Así se refleja en el episodio que
Grass relata sobre aquel joven “chico rubio y de ojos azules, de perfil de pura
raza”, el modelo de ario perfecto que ayudaba a todos en el campamento, que era
el primero en colaborar y en prestar el mejor servicio, pero que no aceptaba
llevar armas porque, decía cuantas veces se vio obligado, “Nosotros no hacemos
eso”, con el agravante de que “nunca había invocado la Biblia, ni a Jehová o
algún otro poder omnipotente” (pp. 94-96). Ante la desaparición final del joven
del “Nosotrosnohacemoseso”, Grass confiesa el recuerdo de que “me veo, sino
alegre, al menos aliviado desde que el chico había desaparecido” (p. 97).
Tampoco quiso preguntarse el porqué de la desaparición durante unos meses en un
campo de concentración de su profesor de latín, Stachnik (p. 45), o el caso de
su compañero de estudios, Wolfgang Heinrich, que había “Desparecido sin dejar
rastro”, sin que Grass hubiera “pronunciado las palabras `por qué´” (p. 23).
Como supo décadas más tarde el Nobel, el padre de Heinrich había sido detenido
por su disidencia, consecuencia de lo cual la madre se suicidó y él y su hermana
tuvieron que refugiarse en el campo con unos familiares. Reconoce Grass: “me
conformé con no saber nada o con saber cosas falsas” (p. 25), justo lo contrario
que Joachim Fest.
En este libro Günter Grass descarga su
conciencia ante sí mismo, ante su público y ante la sociedad entera, incluidos
sus detractores y todos aquellos ofendidos por él, con o sin razón, ventajista o
hipócritamente. Difícilmente, pues, esta rendición de cuentas puede ser
interpretada como un acto de oportunismo para vender más
ejemplares
Grass asistió como “espectador curioso” en
Danzig, su tierra natal, a la quema de las sinagogas en 1937 y luego se
incorporó a la Jungvolk, “una organización que preparaba para las Juventudes
Hitlerianas” (p. 27). Hay un capítulo fundamental, a mi juicio valiente en
cuanto al reconocimiento de culpa, “Lo que se encapsuló” (pp. 36-70), aunque el
título sea tan explícito de la evasión como sincero en la exposición y asunción
de la responsabilidad personal. De una forma muy original, Grass disculpa las
veleidades nazis del joven que fue, lo que inicialmente parecería una forma
sutil de evadir la responsabilidad. No obstante, no se perdona a sí mismo, sin
duda porque prefirió ocultar lo protagonizado casi inconscientemente por aquel
niño.
En este sentido, cabe detenerse a considerar que tanto como de
cobarde tuvo la actitud de esconder durante tantísimo tiempo ese pasado por una
genuina vergüenza (olvidándose de la que corresponde por denunciar de otros lo
que ocultaba de sí mismo), lo tiene de valeroso, por mucho que la edad y la
posición ayuden, ahora sí, el reconocimiento paladino de la culpa, con todo el
abrumador peso de la carga que da una sinceridad a prueba de disculpas y
pretextos, con una cruda severidad ante la que no hay apelación posible. Un
descreído muy cristiano, o con mucha conciencia. Aquí es cuando uno no deja de
pensar en lo más obvio, que somos humanos.
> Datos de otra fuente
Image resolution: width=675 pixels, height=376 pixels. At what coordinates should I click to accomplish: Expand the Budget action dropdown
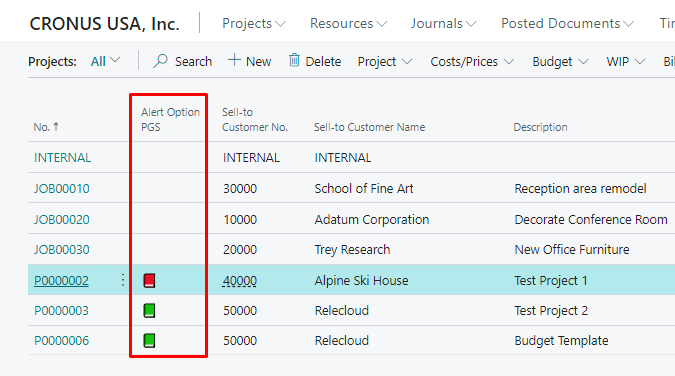(x=560, y=62)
En definitiva, en este libro
Günter Grass descarga su conciencia ante sí mismo, ante su público y ante la
sociedad entera, incluidos sus detractores y todos aquellos ofendidos por él,
con o sin razón, ventajista o hipócritamente. Difícilmente, pues, esta rendición
de cuentas puede ser interpretada como un acto de oportunismo para vender más
ejemplares.
Las memorias de Grass también permiten
vislumbrar las enormes penurias que supuso la posguerra, el paisaje de fondo
repleto de ruinas y cenizas, la gran herida dejada por la venganza sobre la
población civil alemana al final de la guerra, en especial dirigida hacia las
mujeres, los efectos del cambio de fronteras acompañados de los consiguientes
desplazamientos de población...
En este volumen, que
recorre los años que van de su infancia a 1959, cuando se publica El tambor
de hojalata que le consagró como un escritor de nombradía, hay muchísimo más
y excelentemente bien contado por un exquisito escritor que es un experto en
destripar la existencia y moldear la prosa rebuscando en las formas para dar
vida a las personas y sus trayectorias, como hizo en sus prácticas como escultor
y dibujante, cuando, al poco de acabar la guerra, revelándose contra un futuro
menesteroso de trabajador en las minas, quiso encauzar su vocación como artista
por el camino de la primera disciplina, lo que le llevó primero a la práctica de
la cantería y más tarde a las escuelas de bellas artes, para poco a poco irse
decantando, promediados los cincuenta, por la escritura, primero ya precozmente
desde la poesía y más tarde a través de la prosa.
Antes de ese colofón
que le catapultó, cuyo inicio tuvo lugar en París hacia 1956-57, acumuló mucha
experiencia vital, viajes, relaciones personales, amorosas, matrimonio, hijos
gemelos, aficiones, amigos, exposiciones como escultor y dibujante, primeras
tentativas literarias revalidadas ante el Grupo 47... Todo un bagaje que tenía
que verter junto a aquel otro constituido por la pesada y angustiosa sombra de
“la masa de sedimentos del pasado alemán” (p. 435) que constituye la argamasa de
su novela cenital y quizá la veta principal del conjunto de su obra.
Las
memorias de Grass también permiten vislumbrar las enormes penurias que supuso la
posguerra, el paisaje de fondo repleto de ruinas y cenizas, la gran herida
dejada por la venganza sobre la población civil alemana al final de la guerra,
en especial dirigida hacia las mujeres, los efectos del cambio de fronteras
acompañados de los consiguientes desplazamientos de población, los balbuceos de
la recuperación económica, el inmediato rebrote de la vida cultural y el rápido
olvido general de la conflagración bélica y las matanzas (nadie hablará de
Auschwitz y su significado hasta mucho después). En resumen, una gran obra, de
deslumbrante escritura, viva, palpitante, polémica, dolorosa, pesimista (es
Grass; es un alemán de su época) y descorazonadora, como la vida misma. Por eso
resulta tan soberanamente estúpido emplear la memoria histórica, un concepto de
por sí carente de fundamento, como arma arrojadiza.